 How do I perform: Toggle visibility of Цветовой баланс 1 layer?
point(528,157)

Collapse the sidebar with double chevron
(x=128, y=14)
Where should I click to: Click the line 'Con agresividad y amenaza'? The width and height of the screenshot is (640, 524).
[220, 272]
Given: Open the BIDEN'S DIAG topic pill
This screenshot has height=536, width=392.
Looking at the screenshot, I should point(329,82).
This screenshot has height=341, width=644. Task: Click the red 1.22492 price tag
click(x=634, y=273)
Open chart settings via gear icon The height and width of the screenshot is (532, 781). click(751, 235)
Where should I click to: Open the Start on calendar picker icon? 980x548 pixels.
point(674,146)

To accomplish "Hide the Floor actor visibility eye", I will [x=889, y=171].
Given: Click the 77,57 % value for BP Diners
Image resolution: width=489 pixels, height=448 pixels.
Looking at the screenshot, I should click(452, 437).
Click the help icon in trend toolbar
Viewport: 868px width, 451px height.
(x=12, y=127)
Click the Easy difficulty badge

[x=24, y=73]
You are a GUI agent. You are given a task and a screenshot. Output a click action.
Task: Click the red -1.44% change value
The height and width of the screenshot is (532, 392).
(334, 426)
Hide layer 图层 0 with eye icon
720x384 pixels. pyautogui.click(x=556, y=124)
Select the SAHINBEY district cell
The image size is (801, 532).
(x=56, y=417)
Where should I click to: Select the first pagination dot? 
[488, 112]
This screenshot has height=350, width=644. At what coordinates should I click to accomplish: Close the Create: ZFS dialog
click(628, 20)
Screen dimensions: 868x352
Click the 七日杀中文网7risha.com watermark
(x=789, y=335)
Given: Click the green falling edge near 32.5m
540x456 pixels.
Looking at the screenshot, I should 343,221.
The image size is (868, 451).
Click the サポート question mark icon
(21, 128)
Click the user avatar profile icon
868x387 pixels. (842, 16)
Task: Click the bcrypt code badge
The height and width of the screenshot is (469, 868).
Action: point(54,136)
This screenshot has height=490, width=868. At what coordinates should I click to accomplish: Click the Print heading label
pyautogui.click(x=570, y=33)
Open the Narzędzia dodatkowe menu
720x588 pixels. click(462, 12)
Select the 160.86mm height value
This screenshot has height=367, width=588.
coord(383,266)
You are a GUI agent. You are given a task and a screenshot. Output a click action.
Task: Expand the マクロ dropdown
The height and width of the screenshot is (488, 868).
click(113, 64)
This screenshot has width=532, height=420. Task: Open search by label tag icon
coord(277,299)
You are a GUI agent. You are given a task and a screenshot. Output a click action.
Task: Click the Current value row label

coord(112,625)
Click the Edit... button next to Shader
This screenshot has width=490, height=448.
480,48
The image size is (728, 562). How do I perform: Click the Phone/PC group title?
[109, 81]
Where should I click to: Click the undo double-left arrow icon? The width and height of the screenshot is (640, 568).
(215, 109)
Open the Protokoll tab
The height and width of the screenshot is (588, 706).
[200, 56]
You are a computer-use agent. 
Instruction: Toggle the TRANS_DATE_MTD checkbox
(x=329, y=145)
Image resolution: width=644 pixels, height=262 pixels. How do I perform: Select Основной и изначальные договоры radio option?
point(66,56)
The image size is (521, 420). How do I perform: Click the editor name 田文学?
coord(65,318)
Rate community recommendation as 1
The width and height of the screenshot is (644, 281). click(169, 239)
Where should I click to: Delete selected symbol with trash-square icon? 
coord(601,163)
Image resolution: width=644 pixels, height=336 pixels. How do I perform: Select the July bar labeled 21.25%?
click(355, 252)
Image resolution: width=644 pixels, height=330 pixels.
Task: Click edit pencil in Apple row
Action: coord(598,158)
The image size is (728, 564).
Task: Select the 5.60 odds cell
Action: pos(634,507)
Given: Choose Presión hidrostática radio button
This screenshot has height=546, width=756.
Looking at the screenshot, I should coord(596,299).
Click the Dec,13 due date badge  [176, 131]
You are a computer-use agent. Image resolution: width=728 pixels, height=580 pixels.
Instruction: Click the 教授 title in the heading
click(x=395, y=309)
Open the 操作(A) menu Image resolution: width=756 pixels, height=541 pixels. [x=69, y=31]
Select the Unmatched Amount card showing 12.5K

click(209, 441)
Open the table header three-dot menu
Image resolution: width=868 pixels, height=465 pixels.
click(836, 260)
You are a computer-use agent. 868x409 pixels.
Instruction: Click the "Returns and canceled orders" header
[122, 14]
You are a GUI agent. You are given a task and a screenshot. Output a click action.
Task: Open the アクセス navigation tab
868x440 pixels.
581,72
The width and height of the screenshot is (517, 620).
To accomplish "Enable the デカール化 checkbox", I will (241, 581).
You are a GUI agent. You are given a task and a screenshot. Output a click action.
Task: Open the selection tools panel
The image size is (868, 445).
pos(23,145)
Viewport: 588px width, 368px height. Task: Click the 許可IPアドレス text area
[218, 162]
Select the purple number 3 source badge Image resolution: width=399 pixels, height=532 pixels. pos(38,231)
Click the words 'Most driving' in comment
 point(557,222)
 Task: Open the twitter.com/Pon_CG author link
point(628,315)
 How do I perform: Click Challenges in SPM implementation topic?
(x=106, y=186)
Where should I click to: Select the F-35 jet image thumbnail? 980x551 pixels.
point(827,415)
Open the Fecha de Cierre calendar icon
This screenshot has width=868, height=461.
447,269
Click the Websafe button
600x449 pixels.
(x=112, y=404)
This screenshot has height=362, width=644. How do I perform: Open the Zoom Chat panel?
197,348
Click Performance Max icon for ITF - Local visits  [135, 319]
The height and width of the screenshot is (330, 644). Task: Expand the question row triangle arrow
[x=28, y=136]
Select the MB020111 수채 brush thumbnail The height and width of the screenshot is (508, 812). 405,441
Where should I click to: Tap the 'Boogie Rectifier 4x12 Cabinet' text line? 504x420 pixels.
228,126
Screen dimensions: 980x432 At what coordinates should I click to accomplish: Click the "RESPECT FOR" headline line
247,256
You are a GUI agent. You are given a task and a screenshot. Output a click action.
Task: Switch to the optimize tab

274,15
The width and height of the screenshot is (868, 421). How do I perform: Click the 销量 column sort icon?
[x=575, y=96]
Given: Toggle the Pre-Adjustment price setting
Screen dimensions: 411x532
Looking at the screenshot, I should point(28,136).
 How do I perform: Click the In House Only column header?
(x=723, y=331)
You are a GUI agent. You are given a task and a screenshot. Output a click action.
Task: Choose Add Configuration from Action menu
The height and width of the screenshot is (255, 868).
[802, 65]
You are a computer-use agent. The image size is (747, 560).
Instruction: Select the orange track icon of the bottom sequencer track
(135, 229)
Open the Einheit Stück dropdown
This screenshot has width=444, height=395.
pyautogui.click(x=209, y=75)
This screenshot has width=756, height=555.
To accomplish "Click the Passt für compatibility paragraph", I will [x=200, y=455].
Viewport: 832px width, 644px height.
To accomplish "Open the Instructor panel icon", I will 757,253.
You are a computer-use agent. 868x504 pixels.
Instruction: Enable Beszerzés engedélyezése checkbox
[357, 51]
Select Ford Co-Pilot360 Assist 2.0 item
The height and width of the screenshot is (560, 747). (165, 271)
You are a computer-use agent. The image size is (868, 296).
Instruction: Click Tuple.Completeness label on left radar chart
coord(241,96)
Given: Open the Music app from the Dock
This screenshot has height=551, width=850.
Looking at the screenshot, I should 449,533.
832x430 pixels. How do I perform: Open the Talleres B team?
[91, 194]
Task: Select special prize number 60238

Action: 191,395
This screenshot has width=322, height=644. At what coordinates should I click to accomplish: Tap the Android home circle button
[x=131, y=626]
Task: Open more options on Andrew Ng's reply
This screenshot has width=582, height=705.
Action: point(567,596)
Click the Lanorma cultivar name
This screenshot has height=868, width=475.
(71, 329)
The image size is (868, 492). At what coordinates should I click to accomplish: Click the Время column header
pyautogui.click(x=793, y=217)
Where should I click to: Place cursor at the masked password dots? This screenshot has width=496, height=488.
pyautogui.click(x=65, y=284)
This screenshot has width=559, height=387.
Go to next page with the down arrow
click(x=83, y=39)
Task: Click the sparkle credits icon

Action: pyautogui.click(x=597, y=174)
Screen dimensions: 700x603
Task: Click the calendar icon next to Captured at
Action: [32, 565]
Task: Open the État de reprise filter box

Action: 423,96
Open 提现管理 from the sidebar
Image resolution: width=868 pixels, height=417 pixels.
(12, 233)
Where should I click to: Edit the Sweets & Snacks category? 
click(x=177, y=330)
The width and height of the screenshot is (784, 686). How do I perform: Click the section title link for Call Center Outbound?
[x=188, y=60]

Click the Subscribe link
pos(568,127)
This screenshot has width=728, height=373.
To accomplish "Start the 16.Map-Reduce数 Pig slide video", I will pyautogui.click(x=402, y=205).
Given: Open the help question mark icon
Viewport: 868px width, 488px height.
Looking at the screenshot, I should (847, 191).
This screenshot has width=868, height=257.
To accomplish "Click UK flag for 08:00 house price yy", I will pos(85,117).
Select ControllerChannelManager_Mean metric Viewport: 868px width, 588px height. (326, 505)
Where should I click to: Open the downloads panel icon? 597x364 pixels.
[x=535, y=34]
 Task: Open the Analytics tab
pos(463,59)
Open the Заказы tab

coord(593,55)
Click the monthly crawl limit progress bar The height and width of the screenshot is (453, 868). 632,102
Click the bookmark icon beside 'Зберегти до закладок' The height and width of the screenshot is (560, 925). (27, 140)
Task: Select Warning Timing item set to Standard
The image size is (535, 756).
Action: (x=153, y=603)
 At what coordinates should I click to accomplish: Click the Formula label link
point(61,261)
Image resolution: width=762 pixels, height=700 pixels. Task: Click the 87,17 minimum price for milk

WORK INSTRUCTION:
Return each line of the material above that holds the string "help".

COMPLETED TASK:
Click the help icon in trend toolbar
Given: Open the help question mark icon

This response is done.